Numerous social networks this week imposed bans on US President Donald Trump, as his posts were seen to have instigated the violence at Capitol Hill. For many critics, these restrictions came four years too late.
"I wasn’t surprised [by what happened at Capitol Hill]," German Social Democrat MP Helge Lindh told DW.
"If you constantly lead a debate against democracy, if you constantly have negative speech, hate speech, against the established mechanism of democracy, people will one day think that this kind of democracy is not acceptable, they lose confidence in democracy, and that’s why they react. It’s a stimulus. If you permanently speak in a negative sense about the institutions of democracy one day they will attack these institutions… and they will do it literally."
As someone who has been on the receiving end of online abuse, including threats of physical attacks, Lindh believes Germany is "not doing enough" to rein in hate speech.
Safeguarding the constitution
In Germany, the law to combat hate speech online was considered to be one of the most important proposals of the current legislature, following racist and anti-Semitic attacks in 2019 and 2020.
In June last year, the Bundestag approved the legislation that would ensure prosecution for those perpetrating hate or provoking it, online.
According to the draft legislation, social networks would be obliged to hand over the data of users who post threats or incite hatred, to the Federal Criminal Police Office (BKA).
"We must dry up the breeding ground where this extremism flourishes," Justice Minister Christine Lambrecht said at the time.
But data protection and privacy provisions in Germany's Basic Law led to German President Frank-Walter Steinmeier’s reluctance to sign off on the legislation.
The law, which had already been passed by Germany's two parliamentary chambers, was stopped in its tracks because of guidelines issued by the Constitutional Court. At the time, Steinmeier urged for the necessary changes to be "drafted and introduced as soon as possible."
At the heart of the dispute was a requirement for social networks such as Facebook and Twitter to report hate comments to police, who would then be able to access the data, such as the IP address, of the author.
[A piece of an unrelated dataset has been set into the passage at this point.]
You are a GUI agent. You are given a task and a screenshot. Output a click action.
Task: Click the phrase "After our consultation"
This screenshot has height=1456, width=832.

Revisions to the legislation are to be debated by the Bundestag in a first reading next week and could be passed at the end of the month to allow Germany's upper house, the Bundesrat, to pass it in early February.
"The attack on Capitol Hill shows us again how powerful social media networks are," CDU parliamentarian Thorsten Frei told the Rheinische Post newspaper. Therefore it was a matter of urgency to enable police to investigate all channels and identify perpetrators.
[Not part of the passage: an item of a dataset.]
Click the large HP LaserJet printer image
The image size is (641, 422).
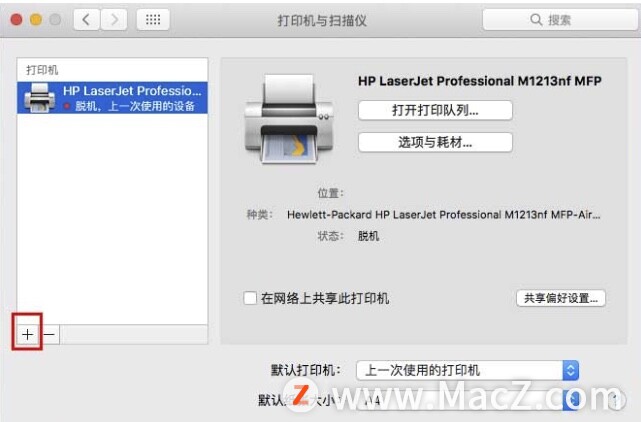[x=289, y=119]
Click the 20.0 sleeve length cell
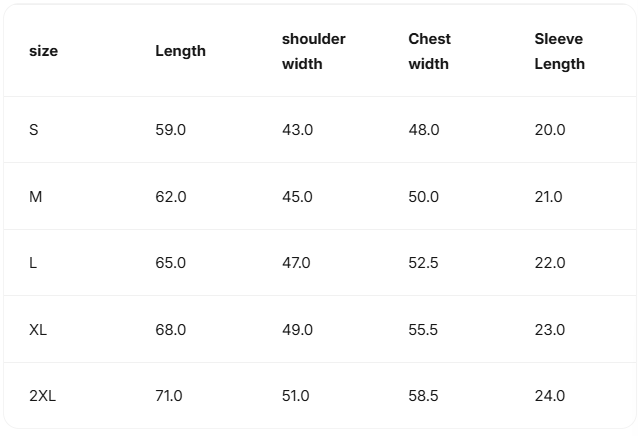 coord(550,130)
Online hate speech should have no place in any democracy, warns Helge Lindh. "It's not, as the right-wing populists believe, an expression of democracy, it’s the opposite. It’s against minorities, it’s racist, it’s driven by prejudice. This is the main issue."
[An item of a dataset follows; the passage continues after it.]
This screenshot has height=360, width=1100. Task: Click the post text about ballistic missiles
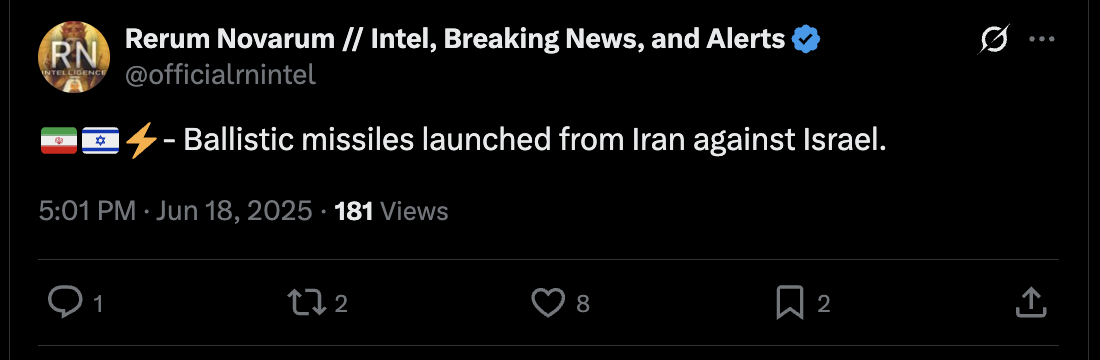click(x=535, y=141)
What happened in the US capital reminded Lindh of recent events in Berlin: First, far-right protesters stormed up the steps of the Reichstag building in August, following a demonstration against anti-coronavirus measures. Then the Bundestag was penetrated by a handful of far-right extremists in November while parliamentarians were discussing the new Infection Protection Law, expanding government powers in the wake of the coronavirus pandemic.
"We had a little 'Washington' in Berlin," Lindh remembers "Some protesters, some extremist people, who had been invited in by the AfD, this right-wing party, came to the Bundestag. That was basically an appetizer for events to come."